*The task:*
Would you please output the data exactly, omitting no line?

*Dataset content:*
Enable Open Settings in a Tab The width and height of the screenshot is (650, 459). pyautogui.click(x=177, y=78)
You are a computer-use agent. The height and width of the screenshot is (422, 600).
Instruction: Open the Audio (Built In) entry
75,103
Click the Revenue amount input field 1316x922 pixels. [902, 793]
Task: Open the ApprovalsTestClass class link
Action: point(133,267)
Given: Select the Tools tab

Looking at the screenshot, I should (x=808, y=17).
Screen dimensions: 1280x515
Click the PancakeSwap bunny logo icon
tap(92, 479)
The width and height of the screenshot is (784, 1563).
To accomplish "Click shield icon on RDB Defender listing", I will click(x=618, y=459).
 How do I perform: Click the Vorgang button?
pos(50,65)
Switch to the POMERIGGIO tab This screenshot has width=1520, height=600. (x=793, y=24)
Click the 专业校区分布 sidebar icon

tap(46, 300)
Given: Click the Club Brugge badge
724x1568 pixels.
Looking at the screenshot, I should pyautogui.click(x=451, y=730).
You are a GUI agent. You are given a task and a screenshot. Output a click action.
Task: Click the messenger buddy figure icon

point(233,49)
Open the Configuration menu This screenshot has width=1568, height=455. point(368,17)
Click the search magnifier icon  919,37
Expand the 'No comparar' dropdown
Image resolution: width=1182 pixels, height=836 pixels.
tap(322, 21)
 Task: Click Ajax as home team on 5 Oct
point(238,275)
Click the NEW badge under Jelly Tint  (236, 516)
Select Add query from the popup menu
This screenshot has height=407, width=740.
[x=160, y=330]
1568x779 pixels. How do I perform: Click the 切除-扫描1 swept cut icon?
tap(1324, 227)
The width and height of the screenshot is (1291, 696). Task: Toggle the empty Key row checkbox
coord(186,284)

*Output of the task:*
Enable Open Settings in a Tab The width and height of the screenshot is (650, 459). pyautogui.click(x=177, y=78)
You are a computer-use agent. The height and width of the screenshot is (422, 600).
Instruction: Open the Audio (Built In) entry
75,103
Click the Revenue amount input field 1316x922 pixels. [902, 793]
Task: Open the ApprovalsTestClass class link
Action: point(133,267)
Given: Select the Tools tab

Looking at the screenshot, I should (x=808, y=17).
Screen dimensions: 1280x515
Click the PancakeSwap bunny logo icon
tap(92, 479)
The width and height of the screenshot is (784, 1563).
To accomplish "Click shield icon on RDB Defender listing", I will click(x=618, y=459).
 How do I perform: Click the Vorgang button?
pos(50,65)
Switch to the POMERIGGIO tab This screenshot has width=1520, height=600. (x=793, y=24)
Click the 专业校区分布 sidebar icon

tap(46, 300)
Given: Click the Club Brugge badge
724x1568 pixels.
Looking at the screenshot, I should pyautogui.click(x=451, y=730).
You are a GUI agent. You are given a task and a screenshot. Output a click action.
Task: Click the messenger buddy figure icon

point(233,49)
Open the Configuration menu This screenshot has width=1568, height=455. point(368,17)
Click the search magnifier icon  919,37
Expand the 'No comparar' dropdown
Image resolution: width=1182 pixels, height=836 pixels.
tap(322, 21)
 Task: Click Ajax as home team on 5 Oct
point(238,275)
Click the NEW badge under Jelly Tint  (236, 516)
Select Add query from the popup menu
This screenshot has height=407, width=740.
[x=160, y=330]
1568x779 pixels. How do I perform: Click the 切除-扫描1 swept cut icon?
tap(1324, 227)
The width and height of the screenshot is (1291, 696). Task: Toggle the empty Key row checkbox
coord(186,284)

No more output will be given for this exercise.